A quel point cette affaire a-t-elle été importante ? Dans son essai publié sur le site de la CIA, Gus Weiss, qui était membre du Conseil de Sécurité Nationale en 1981 sous Ronald Reagan, offre compte-rendu exhaustif de son importance pour les Etats-Unis. M. Weiss, qui se vit confier la responsabilité de la réponse américaine aux fuites de Farewell, a été agent secret pendant près d’un demi-siècle. Ce qu’il dit est à prendre avec des pincettes, mais il laisse entendre que Farewall a joué un rôle capital pour remporter la Guerre Froide.

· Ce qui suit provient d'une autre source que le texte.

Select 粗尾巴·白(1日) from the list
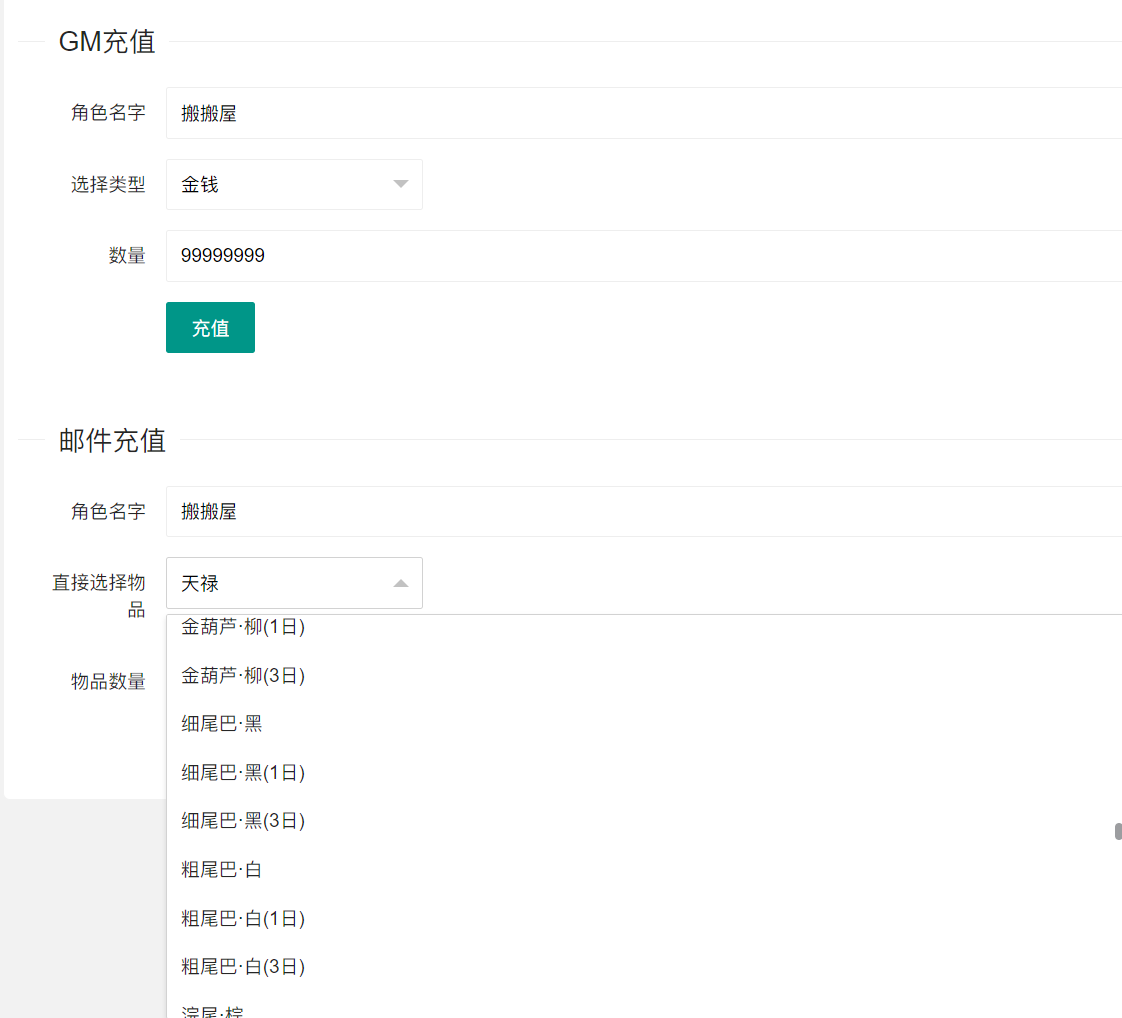 coord(243,918)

« En lisant ces documents, mes pires cauchemars sont devenus réalité », a-t-il dit. L’Union Soviétique, sous couvert de détente, avait soutiré à l’Ouest un tel nombre de secrets techniques, ouvertement et illégalement, que dans les années 70, « notre science soutenait leur défense nationale ».

En même temps, le Dossier Farewell a révélé que l’URSS était beaucoup plus en retard par rapport à l’Ouest dans le domaine de la technologie informatique, que ce que la CIA croyait possible. Selon M. Weiss, les Etats-Unis se sont servis de cette information pour renverser le jeu « et mener la guerre économique à notre manière ».

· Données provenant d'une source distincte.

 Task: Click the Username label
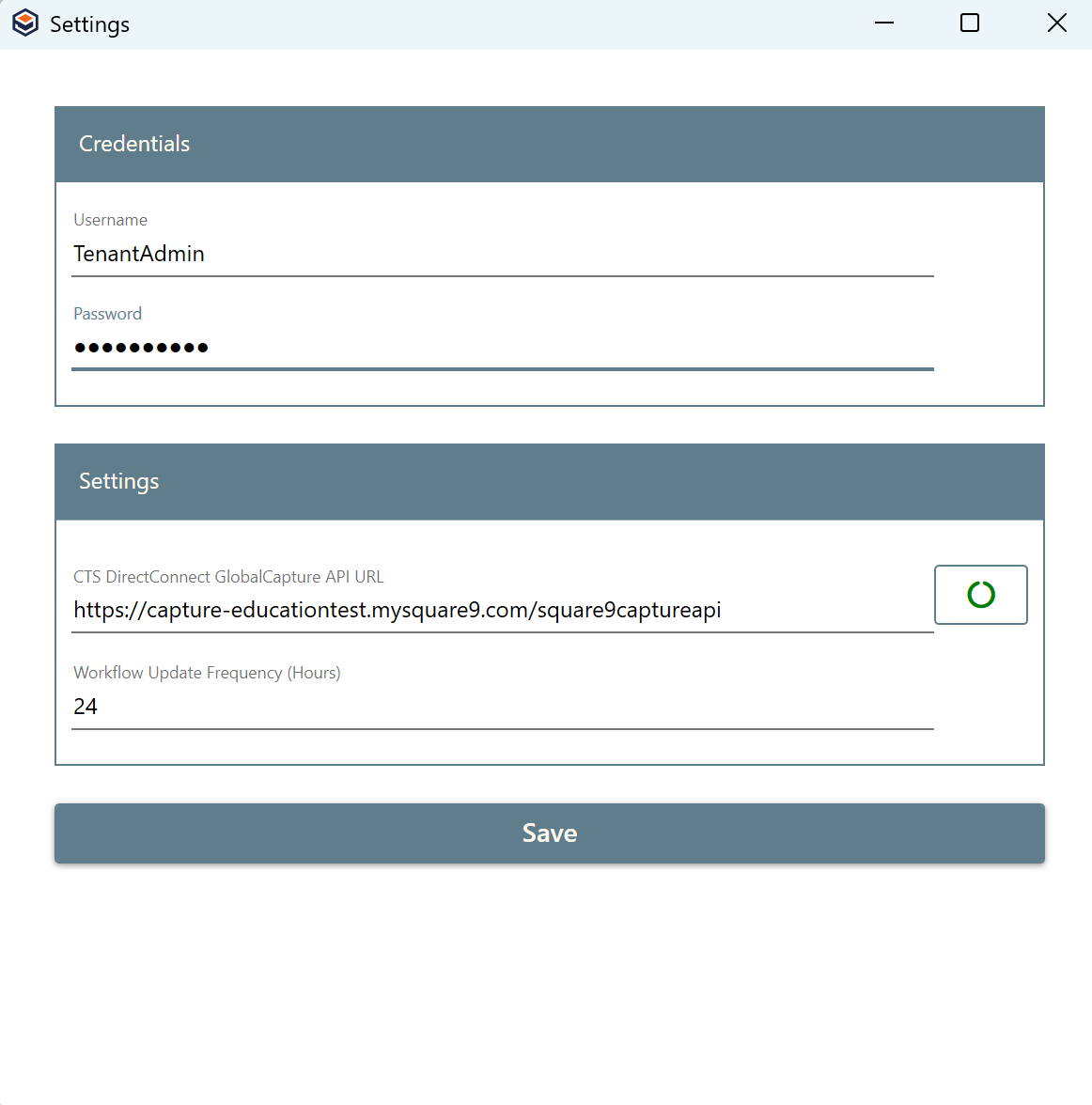pos(110,220)
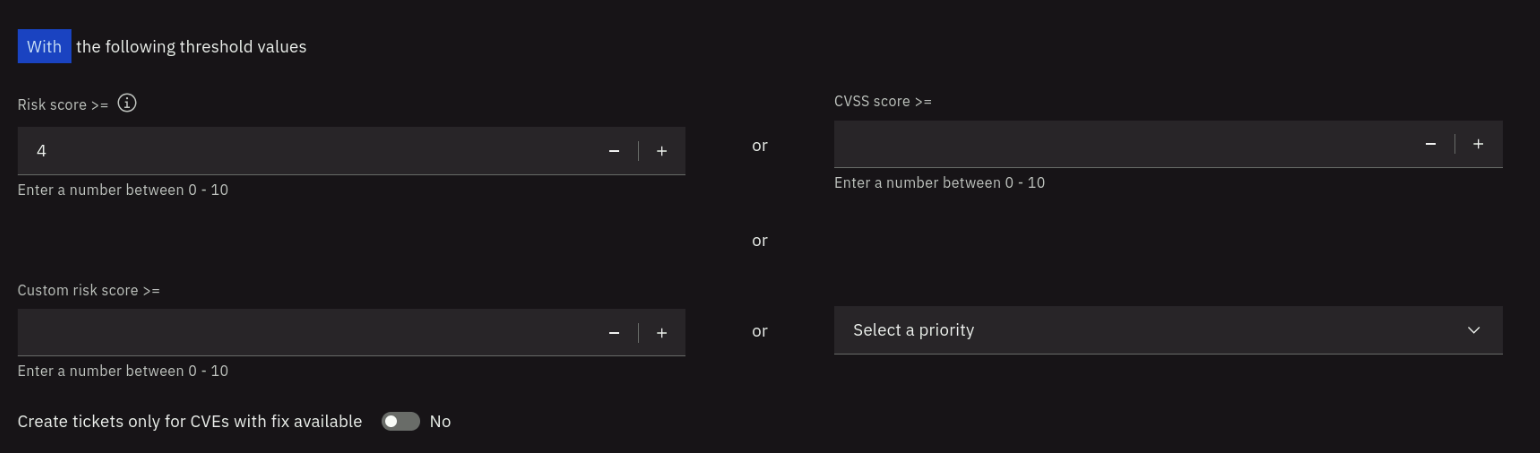Click the chevron in the priority selector
Viewport: 1540px width, 453px height.
(1473, 330)
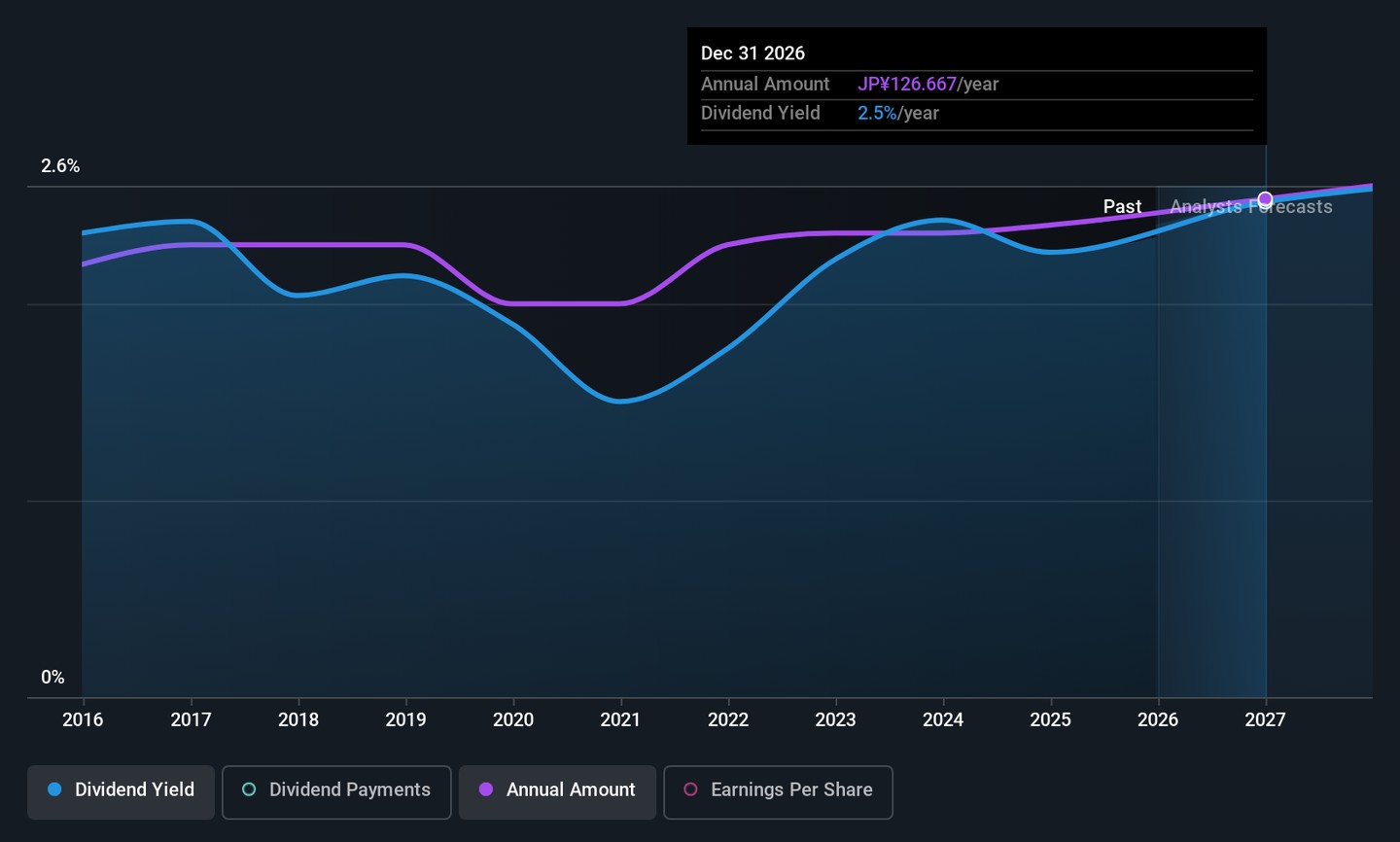Viewport: 1400px width, 842px height.
Task: Click the teal Dividend Payments circle icon
Action: 249,789
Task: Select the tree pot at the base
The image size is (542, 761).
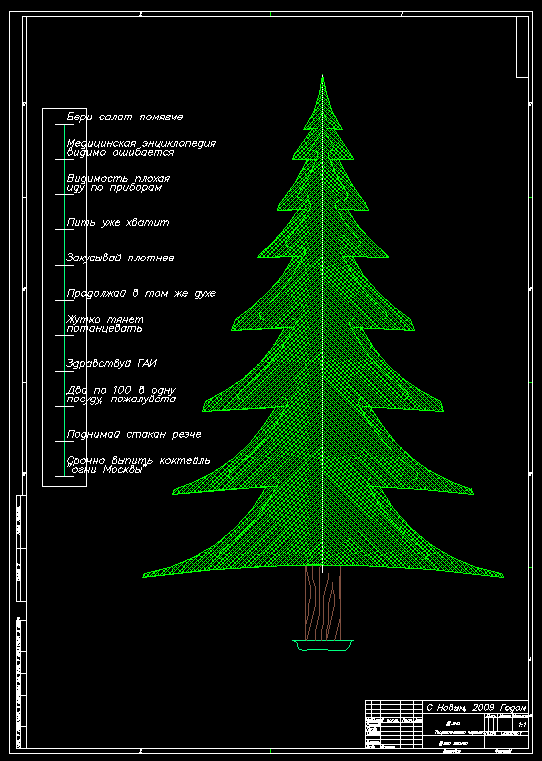Action: [x=323, y=645]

Des pièces de technologie sabotées ont été refilées à Moscou, « conçues de telle façon qu’elles… apparaîtraient authentiques, mais qu’elles tomberaient en panne plus tard » ; « des puces informatiques [non fiables] créées à cet effet se sont retrouvées dans l’équipement militaire soviétique, des turbines défaillantes ont été installées sur un gazoduc (et qui ont explosé par la suite) et des plans défectueux ont perturbé la production d’usines chimiques, ainsi que d’une usine de tracteurs. »

L’ancien ministre français des affaires étrangères, Hubert Védrine, pense que l’empire soviétique était déjà proche de son effondrement au début des années 80. Son modèle économique ne fonctionnait plus. La guerre en Afghanistan et les dépenses militaires avaient paralysé les finances de l’Etat. La valeur des exportations de pétrole s’était effondrée. Farewell, dit-il, n’a pas provoqué la fin de l’URSS, mais cela a vraiment « précipité le système vers sa fin ».

Gus Weiss arrive à la même conclusion. Contrairement à M. Védrine, il ne verra jamais la version cinématographique des événements. Il est mort en novembre 2003 dans des circonstances mystérieuses, classées officiellement comme suicide. M. Weiss, divisé sur l’Irak avec l’administration Bush, est tombé d’une fenêtre de son appartement, à Washington. Cet appartement se trouvait dans l’immeuble « Watergate ».